*Collected data entries*
* * * *

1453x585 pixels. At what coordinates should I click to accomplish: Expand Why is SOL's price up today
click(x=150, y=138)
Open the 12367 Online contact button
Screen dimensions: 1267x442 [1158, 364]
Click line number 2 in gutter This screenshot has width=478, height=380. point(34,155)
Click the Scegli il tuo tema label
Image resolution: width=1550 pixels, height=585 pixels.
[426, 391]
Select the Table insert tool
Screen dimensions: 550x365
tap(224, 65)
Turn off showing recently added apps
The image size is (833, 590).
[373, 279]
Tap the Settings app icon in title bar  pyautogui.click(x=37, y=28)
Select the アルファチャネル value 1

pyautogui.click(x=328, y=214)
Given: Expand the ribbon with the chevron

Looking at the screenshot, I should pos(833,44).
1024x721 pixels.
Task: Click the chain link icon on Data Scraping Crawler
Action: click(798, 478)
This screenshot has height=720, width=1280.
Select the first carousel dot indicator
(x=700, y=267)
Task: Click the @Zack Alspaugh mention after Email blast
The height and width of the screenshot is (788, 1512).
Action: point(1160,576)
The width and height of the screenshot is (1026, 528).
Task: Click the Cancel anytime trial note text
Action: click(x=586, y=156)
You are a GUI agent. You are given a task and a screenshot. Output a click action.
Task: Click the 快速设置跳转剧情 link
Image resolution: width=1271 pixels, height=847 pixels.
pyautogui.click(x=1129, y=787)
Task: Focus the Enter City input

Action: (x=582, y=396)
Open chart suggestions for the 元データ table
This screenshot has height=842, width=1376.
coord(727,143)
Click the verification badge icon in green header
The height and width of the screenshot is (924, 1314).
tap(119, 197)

* * * *

Every line above from the line with "This screenshot has height=720, width=1280." to the line with "You are a GUI", inclusive, must be returned exactly; no other line belongs in the reply.

*Completed task*
This screenshot has height=720, width=1280.
Select the first carousel dot indicator
(x=700, y=267)
Task: Click the @Zack Alspaugh mention after Email blast
The height and width of the screenshot is (788, 1512).
Action: point(1160,576)
The width and height of the screenshot is (1026, 528).
Task: Click the Cancel anytime trial note text
Action: click(x=586, y=156)
You are a GUI agent. You are given a task and a screenshot. Output a click action.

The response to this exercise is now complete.